Task brief: Transcribe word for word the lines of the data below, starting with the line containing "You are a computer-use agent. The" and going on through the last line of the data, both included. Leave the pictures out.

Source records:
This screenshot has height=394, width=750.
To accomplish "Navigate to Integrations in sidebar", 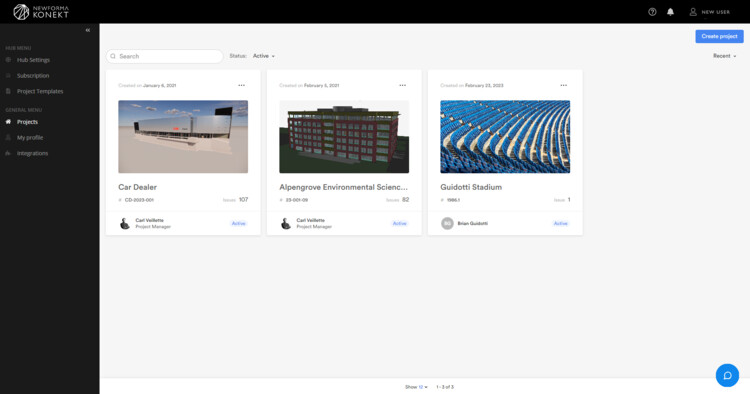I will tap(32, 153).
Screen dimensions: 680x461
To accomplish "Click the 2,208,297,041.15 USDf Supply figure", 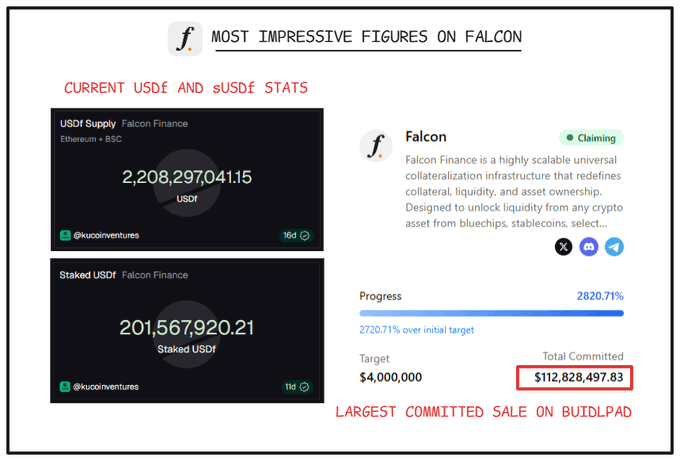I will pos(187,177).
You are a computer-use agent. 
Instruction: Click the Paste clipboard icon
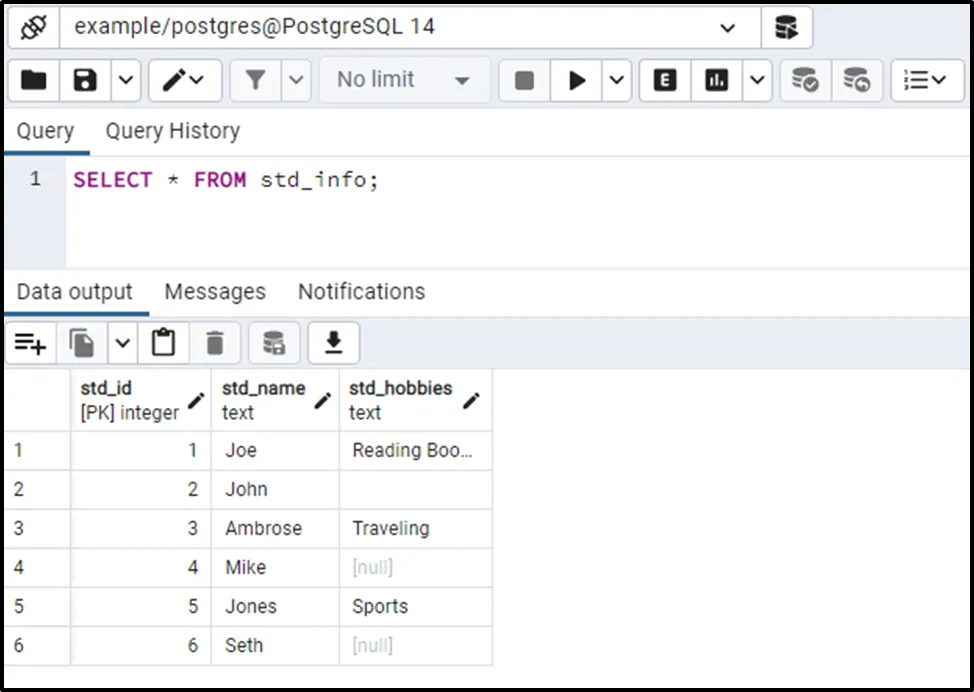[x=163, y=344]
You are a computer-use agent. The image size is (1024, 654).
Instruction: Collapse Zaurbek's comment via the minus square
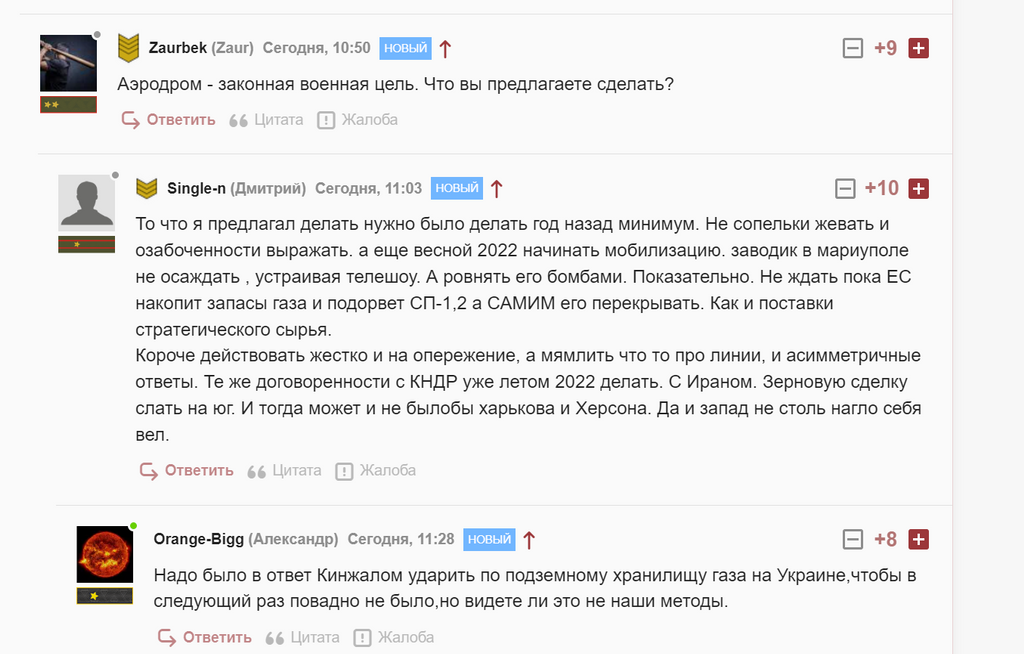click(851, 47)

The solution:
You are a computer-use agent. The image size is (1024, 654).
Instruction: Collapse Zaurbek's comment via the minus square
click(851, 47)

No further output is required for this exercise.